One of the most wonderful, beautiful things about live performance is the fact that there are no do-overs. Sure, you rehearsed and practised and polished and made sure that every ‘i’ was dotted and ‘t’ crossed. When it comes down to it, though, that particular performance in front of that particular audience is a one shot deal. The delivery is temporal, fleeting, and never to be repeated in the exact same way.
For the performer – the speaker – this can be a frightening reality. Generally, the more anxious or inexperienced someone is, the more hyper-focused they are on “getting it right”. This translates into “getting it perfect” and, for these speakers, is gauged largely as to whether or not they delivered the presentation exactly as they wrote it out in their script.* If they didn’t get it perfect, then they got it wrong.

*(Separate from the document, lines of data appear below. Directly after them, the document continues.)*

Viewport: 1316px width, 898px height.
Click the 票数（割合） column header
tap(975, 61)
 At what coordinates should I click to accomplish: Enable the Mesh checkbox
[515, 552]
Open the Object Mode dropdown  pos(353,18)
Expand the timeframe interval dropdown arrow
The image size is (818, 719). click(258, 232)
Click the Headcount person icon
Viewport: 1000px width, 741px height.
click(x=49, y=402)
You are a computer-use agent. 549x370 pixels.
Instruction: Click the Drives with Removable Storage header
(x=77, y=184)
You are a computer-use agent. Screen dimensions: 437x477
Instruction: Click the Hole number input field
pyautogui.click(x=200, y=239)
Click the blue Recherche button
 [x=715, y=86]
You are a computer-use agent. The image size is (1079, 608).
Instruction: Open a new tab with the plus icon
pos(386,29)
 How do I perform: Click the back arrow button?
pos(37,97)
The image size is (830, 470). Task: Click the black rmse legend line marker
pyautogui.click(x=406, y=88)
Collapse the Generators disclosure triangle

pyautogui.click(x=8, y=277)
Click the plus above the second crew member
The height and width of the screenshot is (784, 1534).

But it’s those little moments where the performer gets things “wrong” that the beautiful intimacy of a live talk or live performance comes through. Usually, the audience doesn’t notice those things we think we got so very wrong; they almost always, though, feel the speaker’s emotional wall come down a bit. Believe it or not, this can actually increase the sense of intimacy and connection between speaker and audience.
Sometimes, those things we got “wrong” allow a new kind of spontaneous brilliance to shine through, and can take a performance in a wonderful direction. This is where a performer or a speaker can turn a mistake into serendipity. This is where a performer makes magic.
Give yourself the gift of flexibility to make little mistakes when speaking and to examine them objectively afterwards. Develop the discipline to take advantage of them by drilling your spontaneous speaking. Embrace the single-take nature of live performance and learn to love the imperfections in your delivery; sometimes getting things wrong can make the performance feel even more right!**
*This is one of the many reasons why I don’t recommend creating scripts for your presentations.
**You still need to prepare your backside off, though. Freeing yourself from perfection does not mean disregarding preparation or practice.